• Document passage:
It is difficult to know how to commemorate someone who you have never really seen as dead, a woman who shapes the contours of your mental landscape with a startling intimacy. (Certainly, her words have sat with me and taken my hand in many difficult hours of the past six or seven years). Moreover, I am wary of the insipid kinds of commemoration that really kill a revolutionary by making them harmless. No revolutionary, besides perhaps Marx, has experienced the process described by Lenin of “hallowing their names to a certain extent for the “consolation” of the oppressed classes and with the object of duping the latter, while at the same time robbing the revolutionary theory of its substance, blunting its revolutionary edge and vulgarizing it” more than Luxemburg. Whilst Lenin’s name can still provoke a few into a blind rage, very few give Luxemburg the credit of being a clear and present danger to the capitalist system, and the opportunists and cowards who lull themselves into being its supporters. To commemorate Luxemburg properly these days means making her so dangerous that not one of the descendants of the December Men (the SPD centrists) will dare invoke her name. To commemorate her properly means bringing out her ideas, her programme, her revolutionary will into blazing life.

What strikes me about Luxemburg these days is her clarity, a quality that has both unsettled and inspired those who encounter her over the years. Zinoviev described her as the “clear intelligence” of the German Communist Party in 1920. In 1922, the group Rote Jugend (Red Youth) described her as part of “the ones who brought together proletarian class consciousness, theoretical clarity and practical activity” who are now lost to us. With regards to her relationship with Leo Jogiches, her male biographer J.P. Nettl accused her of “blinding” clarity which was “the most destructive element in all human relationships”. What Nettl misses is that there was no way for Luxemburg to love without clarity.

• What you need to do:
Carry on the essay about commemorating Luxemburg, starting right after its final sentence. The records that follow this text were drawn from an unrelated source.

• Extracted records:
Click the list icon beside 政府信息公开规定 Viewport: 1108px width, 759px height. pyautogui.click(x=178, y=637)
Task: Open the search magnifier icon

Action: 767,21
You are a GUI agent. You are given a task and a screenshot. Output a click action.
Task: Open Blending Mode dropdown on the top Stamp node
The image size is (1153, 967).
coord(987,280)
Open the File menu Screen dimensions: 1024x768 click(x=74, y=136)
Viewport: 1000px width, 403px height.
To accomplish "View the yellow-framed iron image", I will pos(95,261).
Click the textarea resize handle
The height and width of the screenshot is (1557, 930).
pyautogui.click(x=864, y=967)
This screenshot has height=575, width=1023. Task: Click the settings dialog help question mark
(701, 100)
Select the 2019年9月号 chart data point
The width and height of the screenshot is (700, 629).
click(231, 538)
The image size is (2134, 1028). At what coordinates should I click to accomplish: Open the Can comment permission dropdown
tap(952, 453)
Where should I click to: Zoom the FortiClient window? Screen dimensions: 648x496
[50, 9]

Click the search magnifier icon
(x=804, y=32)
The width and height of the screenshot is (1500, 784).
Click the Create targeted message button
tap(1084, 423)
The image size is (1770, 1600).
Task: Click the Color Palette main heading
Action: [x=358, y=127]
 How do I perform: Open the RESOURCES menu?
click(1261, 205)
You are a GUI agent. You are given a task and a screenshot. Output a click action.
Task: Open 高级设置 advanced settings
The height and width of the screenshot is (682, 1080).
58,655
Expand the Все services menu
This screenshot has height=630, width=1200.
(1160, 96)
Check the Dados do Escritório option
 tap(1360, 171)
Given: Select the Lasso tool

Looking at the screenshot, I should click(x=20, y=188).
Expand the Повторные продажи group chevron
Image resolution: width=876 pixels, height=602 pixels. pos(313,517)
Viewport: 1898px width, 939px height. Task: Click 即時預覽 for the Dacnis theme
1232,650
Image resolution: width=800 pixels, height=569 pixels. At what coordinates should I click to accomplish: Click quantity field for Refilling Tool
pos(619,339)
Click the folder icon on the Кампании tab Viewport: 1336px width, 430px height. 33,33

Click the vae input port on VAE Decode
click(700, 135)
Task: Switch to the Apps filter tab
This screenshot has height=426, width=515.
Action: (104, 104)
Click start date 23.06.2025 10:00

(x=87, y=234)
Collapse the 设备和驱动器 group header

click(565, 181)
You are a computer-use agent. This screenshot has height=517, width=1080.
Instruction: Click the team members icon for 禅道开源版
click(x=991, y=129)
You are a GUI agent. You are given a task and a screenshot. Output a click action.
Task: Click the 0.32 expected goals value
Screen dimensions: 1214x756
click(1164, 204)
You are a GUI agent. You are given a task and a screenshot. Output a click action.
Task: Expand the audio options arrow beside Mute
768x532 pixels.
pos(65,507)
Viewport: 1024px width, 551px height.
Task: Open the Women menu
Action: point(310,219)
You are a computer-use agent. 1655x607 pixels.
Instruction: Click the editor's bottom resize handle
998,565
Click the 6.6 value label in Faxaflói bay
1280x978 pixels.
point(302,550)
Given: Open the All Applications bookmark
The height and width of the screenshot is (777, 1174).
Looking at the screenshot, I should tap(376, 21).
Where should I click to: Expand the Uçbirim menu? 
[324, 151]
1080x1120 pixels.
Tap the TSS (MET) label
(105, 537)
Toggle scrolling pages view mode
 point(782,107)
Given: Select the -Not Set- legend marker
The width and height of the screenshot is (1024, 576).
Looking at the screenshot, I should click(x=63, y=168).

• Task result:
To know how to love is to know how to see things for what they are. That means being able to appreciate them in the fullness of their existence outside of how you desire them to be. Rosa Luxemburg was not an incurable optimist because she did not know what German Social Democracy was like. She was an incurable optimist because she knew precisely what German Social Democracy was like and hence could discern its capacity for transformation all the more sharply. Clarity is not simply a weapon against false hope, it is a weapon against the distorting effects of despair upon political action. Nothing in Rosa Luxemburg yields to howling, which she rightly derided as “for the weak”.

However, it is all too easy to idealize her clarity, her ability to grasp the deliberately occluded dynamics of the world. It was not a gift and it was not a miracle. She obtained her clarity through years of hard work. This included serious and dedicated study, for which her multiple spells in prison were immensely useful, but also the more routine party work; going to Silesia to run an election campaign amongst workers there, writing articles for the various party newspapers, addressing demonstrations. It is essential that we do not exceptionalise Luxemburg for her clarity, but do everything we can to obtain it for ourselves.

This kind of clarity is not compatible with the brittle “unity” which calls for submerging our differences in principles under a red banner and getting on with it. That kind of unity is only a vulgar ‘follow the leader’ game that Luxemburg, a woman who unhesitatingly butted heads with every leading theorist of her time, had no patience for. It calls for a meaningful unity, a unity based on a shared political programme, that has been worked out over countless hours of discussion — one which seeks not to evade divisive questions, but answers them boldly.

The Resolution she presented to the second conference of the International Group (the forerunner to the Spartacist League), which I have translated below, exemplifies the kind of revolutionary internationalism we are still working towards.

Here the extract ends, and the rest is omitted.